図書館が舞台の映画ってあまりないんですが、昨年と最近観た図書館を舞台にした映画がすごく面白く、そして今まで抱いていた図書館のイメージがだいぶ違って感じるようになってきたので、その思いをnoteに書いてみたいと思いました。

その2本の映画の紹介と、そこから見える図書館のあり方を書いていきたいと思います。


『パブリック 図書館の軌跡』

まず1本目は、2020年7月17日に公開された『パブリック 図書館の奇跡』です。こちらはまだ公開中です。

舞台はアメリカ、オハイオ州シンシナティ。大寒波が来るという日にホームレスが暖を求めて図書館に立て籠もろうとする! さあどうする職員の人たち、という感じの映画です。

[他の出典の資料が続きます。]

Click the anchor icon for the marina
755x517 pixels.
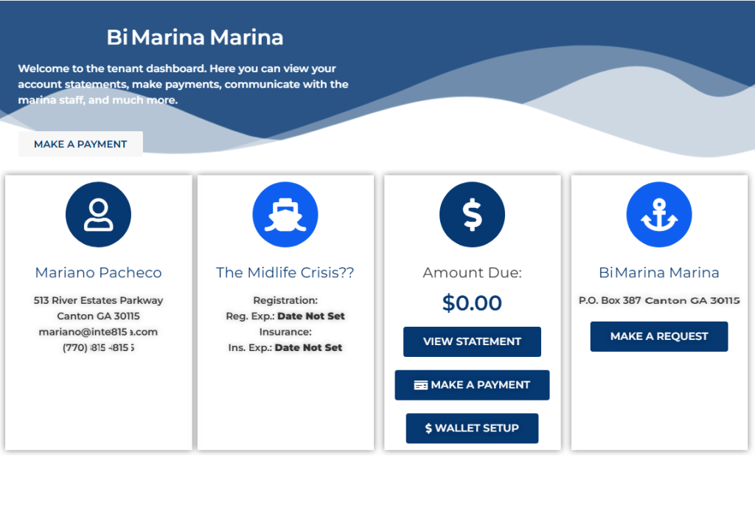coord(658,215)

主人公の職員は、日頃から図書館にやって来るホームレスたちと交流もあり、大寒波の夜に追い出すことは凍死を意味しているので一緒に立て篭り、それを排除しようとする図書館側と対立します。

この騒動をスクープしようとするテレビレポーターや得点稼ぎしようとする政治家が絡んできたり、主人公の過去や同僚や隣人との関係性などドラマは盛り上がりを見せるのですがそこは一旦置いておいて、この映画が問題提起しているポイントにフォーカスしてみたいと思います。それは、「公共施設の役割って何なのか?」という根本的な問いです。

公共施設が社会的弱者やマイノリティを排除していいのか、本来は万人に開かれた場であるべきではなかったのか。

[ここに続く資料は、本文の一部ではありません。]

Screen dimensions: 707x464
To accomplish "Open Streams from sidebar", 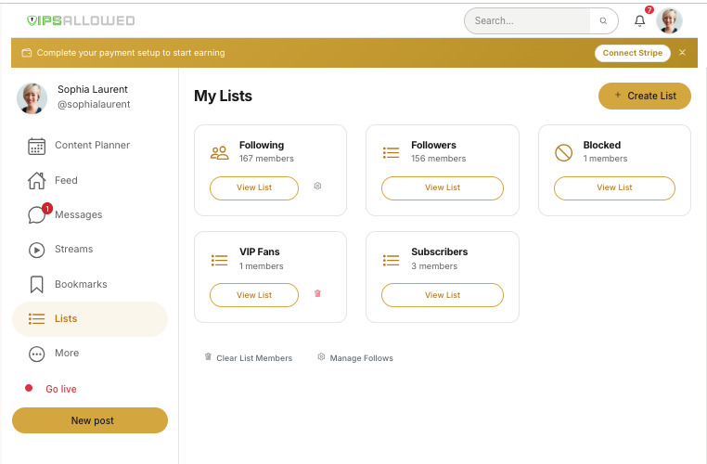I will pyautogui.click(x=73, y=250).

図書館は本を借りるだけの場所というイメージとは違い、公共施設としてのあり方というもっと根本的な部分を考えさせられるメッセージがこの映画には込められています。


『ニューヨーク公共図書館 エクス・リブリス』

そして2本目は、昨年公開されたドキュメンタリー映画『ニューヨーク公共図書館 エクス・リブリス』です。
監督は、ドキュメンタリーの巨匠フレデリック・ワイズマン。

ニューヨーク公共図書館に日々いろいろな人々が訪れる、それを何の解説もなくただひたすら撮り続けたドキュメンタリー。

でもそこから図書館に訪れる人々が求めているもの、課題が浮かび上がり、それに対するニューヨーク公共図書館の現在進行形のアンサーが日本の図書館しか知らない身には衝撃的なほど素晴らしく、未来を感じさせる内容になっています。

ニューヨーク公共図書館では、著名人のトークショーなど様々な催しが行われています。
エルヴィス・コステロやパティ・スミスといったミュージシャン、作家、詩人、陶芸家、生物学者などがゲストとして訪れます。

ウディ・アレンやスパイク・リーなどの映画監督も常連なんだとか。

ニューヨーク公共図書館は、財政の半分をニューヨーク市から、もう半分を民間から受けています。その運営をめぐる幹部たちの会話シーンも面白いのですが、今回注目したいのが、その中で開催されている小さな催しです。
・中国系住民へのパソコン講座
・点字・録音本の教室
・障害者のためのサービスを説明する会
・シニアダンス教室
など
それに、自宅にパソコンがない人たち向けに無料でインターネットを解放していたりする。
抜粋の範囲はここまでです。